Reproduce the entries verbatim from the line with "Where should I click to: Open" up to and including the line with "click(x=1434, y=60)".

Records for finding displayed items
══════════════════════════════
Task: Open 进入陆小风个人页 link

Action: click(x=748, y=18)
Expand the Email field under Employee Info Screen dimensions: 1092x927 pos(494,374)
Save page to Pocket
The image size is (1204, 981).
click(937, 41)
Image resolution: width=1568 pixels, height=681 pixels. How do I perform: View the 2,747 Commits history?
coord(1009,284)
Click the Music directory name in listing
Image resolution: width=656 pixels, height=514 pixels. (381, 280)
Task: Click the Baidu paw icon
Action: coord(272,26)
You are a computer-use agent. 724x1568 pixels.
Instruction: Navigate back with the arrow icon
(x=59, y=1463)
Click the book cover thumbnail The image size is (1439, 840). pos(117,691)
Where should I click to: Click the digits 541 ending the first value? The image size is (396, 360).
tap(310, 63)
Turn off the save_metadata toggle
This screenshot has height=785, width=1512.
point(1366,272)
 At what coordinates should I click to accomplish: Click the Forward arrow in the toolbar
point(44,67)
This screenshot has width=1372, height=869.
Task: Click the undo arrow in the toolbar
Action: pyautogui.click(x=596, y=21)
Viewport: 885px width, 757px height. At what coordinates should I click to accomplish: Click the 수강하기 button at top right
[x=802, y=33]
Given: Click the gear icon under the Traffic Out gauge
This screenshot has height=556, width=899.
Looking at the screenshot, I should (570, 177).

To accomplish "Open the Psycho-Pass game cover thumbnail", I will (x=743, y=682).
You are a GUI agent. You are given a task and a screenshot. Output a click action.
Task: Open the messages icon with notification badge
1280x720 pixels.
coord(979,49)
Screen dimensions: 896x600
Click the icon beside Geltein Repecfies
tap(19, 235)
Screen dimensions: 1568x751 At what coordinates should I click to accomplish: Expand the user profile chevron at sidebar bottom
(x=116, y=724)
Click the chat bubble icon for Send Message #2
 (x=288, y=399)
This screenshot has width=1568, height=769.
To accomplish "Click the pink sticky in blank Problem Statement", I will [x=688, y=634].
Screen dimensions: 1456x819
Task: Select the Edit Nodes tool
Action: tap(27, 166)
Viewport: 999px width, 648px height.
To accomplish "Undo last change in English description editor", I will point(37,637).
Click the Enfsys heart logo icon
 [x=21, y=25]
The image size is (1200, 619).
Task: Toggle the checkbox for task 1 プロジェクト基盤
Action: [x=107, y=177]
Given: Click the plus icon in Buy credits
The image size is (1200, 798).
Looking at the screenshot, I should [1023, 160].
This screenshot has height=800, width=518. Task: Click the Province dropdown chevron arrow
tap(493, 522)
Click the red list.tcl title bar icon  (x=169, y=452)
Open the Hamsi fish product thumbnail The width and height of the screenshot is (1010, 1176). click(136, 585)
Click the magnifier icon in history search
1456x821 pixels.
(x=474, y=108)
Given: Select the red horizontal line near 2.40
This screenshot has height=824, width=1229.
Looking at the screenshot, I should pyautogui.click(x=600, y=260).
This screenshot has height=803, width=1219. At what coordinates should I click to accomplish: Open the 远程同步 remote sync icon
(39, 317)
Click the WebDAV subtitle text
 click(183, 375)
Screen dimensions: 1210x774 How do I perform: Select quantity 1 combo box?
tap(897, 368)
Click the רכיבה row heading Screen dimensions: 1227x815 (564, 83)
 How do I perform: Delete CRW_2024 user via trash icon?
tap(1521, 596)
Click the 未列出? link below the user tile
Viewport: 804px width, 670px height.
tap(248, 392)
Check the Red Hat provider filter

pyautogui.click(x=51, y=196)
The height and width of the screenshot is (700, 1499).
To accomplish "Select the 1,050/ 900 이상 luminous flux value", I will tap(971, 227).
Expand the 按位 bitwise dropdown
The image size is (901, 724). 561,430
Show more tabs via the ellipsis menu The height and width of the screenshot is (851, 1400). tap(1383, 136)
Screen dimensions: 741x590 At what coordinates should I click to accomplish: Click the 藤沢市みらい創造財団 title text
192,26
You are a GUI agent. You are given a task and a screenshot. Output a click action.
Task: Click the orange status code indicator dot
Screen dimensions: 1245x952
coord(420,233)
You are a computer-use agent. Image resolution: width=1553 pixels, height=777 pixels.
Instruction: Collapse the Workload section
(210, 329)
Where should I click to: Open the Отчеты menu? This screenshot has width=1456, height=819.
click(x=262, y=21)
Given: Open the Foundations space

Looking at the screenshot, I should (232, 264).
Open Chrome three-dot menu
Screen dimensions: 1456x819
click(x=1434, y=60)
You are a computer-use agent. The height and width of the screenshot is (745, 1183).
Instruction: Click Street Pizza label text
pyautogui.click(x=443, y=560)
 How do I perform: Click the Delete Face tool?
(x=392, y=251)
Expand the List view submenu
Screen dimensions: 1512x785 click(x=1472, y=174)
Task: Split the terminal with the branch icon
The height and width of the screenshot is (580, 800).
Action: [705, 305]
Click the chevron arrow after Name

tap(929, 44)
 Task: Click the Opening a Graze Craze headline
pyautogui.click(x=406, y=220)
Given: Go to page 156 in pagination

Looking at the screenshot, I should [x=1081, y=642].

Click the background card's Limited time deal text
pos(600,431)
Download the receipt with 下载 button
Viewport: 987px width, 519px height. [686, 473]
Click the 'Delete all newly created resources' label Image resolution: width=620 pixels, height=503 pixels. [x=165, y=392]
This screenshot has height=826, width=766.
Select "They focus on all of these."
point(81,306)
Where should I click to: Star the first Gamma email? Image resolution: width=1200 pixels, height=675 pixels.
══════════════════════════════
Reply to the exercise
Where should I click to: Open the Отчеты menu? This screenshot has width=1456, height=819.
click(x=262, y=21)
Given: Open the Foundations space

Looking at the screenshot, I should (232, 264).
Open Chrome three-dot menu
Screen dimensions: 1456x819
click(x=1434, y=60)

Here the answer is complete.